Planetary Resources, which counts Google execs Larry Page and Eric Schmidt among its investors, plans to loft a set of tiny "cubesats" to Earth orbit in early 2014, to test out gear for its first line of asteroid-prospecting spacecraft.
"Our belief and our philosophy is that the best testbed is space itself," Chris Voorhees, Planetary Resources' vice president of spacecraft development, said Wednesday (April 24) during a Google+ Hangout event. [Planetary Resources' Asteroid-Mining Plans (Images)]
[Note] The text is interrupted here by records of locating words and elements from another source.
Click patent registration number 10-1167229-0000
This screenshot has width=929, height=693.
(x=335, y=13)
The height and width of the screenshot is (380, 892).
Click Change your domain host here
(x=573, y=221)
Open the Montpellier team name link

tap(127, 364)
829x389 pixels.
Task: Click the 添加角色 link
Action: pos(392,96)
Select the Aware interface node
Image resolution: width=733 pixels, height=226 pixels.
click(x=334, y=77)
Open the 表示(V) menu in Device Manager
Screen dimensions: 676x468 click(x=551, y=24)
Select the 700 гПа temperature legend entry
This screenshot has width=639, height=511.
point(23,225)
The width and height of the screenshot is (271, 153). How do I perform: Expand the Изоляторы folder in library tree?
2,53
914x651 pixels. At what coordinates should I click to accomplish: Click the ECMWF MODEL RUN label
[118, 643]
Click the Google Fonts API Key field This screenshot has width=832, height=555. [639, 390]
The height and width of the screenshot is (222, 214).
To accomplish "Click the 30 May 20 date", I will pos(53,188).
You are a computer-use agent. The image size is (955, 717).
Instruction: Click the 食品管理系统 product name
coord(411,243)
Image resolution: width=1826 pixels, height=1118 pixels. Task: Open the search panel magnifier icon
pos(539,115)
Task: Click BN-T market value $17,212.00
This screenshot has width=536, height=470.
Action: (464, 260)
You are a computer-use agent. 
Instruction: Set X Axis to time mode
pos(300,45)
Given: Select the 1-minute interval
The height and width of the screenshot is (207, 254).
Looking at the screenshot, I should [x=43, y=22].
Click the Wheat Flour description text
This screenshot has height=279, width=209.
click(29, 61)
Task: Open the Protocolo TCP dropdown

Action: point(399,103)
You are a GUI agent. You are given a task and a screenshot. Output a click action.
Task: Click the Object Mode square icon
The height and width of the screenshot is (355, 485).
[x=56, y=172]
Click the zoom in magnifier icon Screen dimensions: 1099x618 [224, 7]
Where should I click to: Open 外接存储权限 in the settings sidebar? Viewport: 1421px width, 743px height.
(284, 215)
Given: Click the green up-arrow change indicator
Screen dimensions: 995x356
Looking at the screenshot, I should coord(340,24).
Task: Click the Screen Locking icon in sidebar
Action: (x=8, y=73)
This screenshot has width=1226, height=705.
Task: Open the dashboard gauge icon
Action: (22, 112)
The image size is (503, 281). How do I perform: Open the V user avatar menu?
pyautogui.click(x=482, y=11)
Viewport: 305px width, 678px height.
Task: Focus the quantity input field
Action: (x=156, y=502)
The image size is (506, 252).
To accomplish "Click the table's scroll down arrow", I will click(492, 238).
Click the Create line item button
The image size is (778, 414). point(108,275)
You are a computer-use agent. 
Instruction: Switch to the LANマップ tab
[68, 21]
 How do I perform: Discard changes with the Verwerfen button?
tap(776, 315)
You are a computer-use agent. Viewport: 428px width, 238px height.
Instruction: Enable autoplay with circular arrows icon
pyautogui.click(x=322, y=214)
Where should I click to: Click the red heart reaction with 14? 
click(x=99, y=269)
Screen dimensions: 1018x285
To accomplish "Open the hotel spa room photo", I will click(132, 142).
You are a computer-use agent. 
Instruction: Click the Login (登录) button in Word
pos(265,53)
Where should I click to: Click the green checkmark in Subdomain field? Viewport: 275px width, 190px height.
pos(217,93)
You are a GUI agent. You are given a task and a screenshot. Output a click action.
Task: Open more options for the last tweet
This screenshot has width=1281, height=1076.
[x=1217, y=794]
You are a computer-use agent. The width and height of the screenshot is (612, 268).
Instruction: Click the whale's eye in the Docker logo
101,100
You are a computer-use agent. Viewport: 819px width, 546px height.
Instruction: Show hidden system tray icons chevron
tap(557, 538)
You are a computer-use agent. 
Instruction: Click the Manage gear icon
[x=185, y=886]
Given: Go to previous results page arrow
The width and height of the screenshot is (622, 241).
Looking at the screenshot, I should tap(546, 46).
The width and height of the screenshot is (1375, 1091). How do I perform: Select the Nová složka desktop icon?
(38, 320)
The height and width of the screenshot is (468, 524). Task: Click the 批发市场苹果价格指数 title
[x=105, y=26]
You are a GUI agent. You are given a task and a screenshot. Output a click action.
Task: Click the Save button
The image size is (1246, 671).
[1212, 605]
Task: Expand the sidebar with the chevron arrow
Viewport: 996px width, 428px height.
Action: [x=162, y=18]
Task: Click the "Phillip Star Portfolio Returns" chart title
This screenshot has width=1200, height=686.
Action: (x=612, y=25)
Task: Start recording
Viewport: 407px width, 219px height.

"Despite the fact that we're a deep-space company, we're going to use Earth orbit as much as possible," Voorhees added. "For us, it's a valuable learning experience, and that's what we plan on doing one year hence."
The cubesats slated for launch in 2014 will measure 12 inches long by 4 inches wide by 4 inches tall (30 by 10 by 10 centimeters), company officials said. These "Arkyd-3" satellites will test out technologies for Planetary Resources' Arkyd-100 scouts, which the firm hopes to launch to low-Earth orbit on asteroid-hunting missions in 2015.
The Arkyd-3 "is the testbed manifestation of our Arkyd-100 spacecraft. It just happens to be flying," Voorhees said.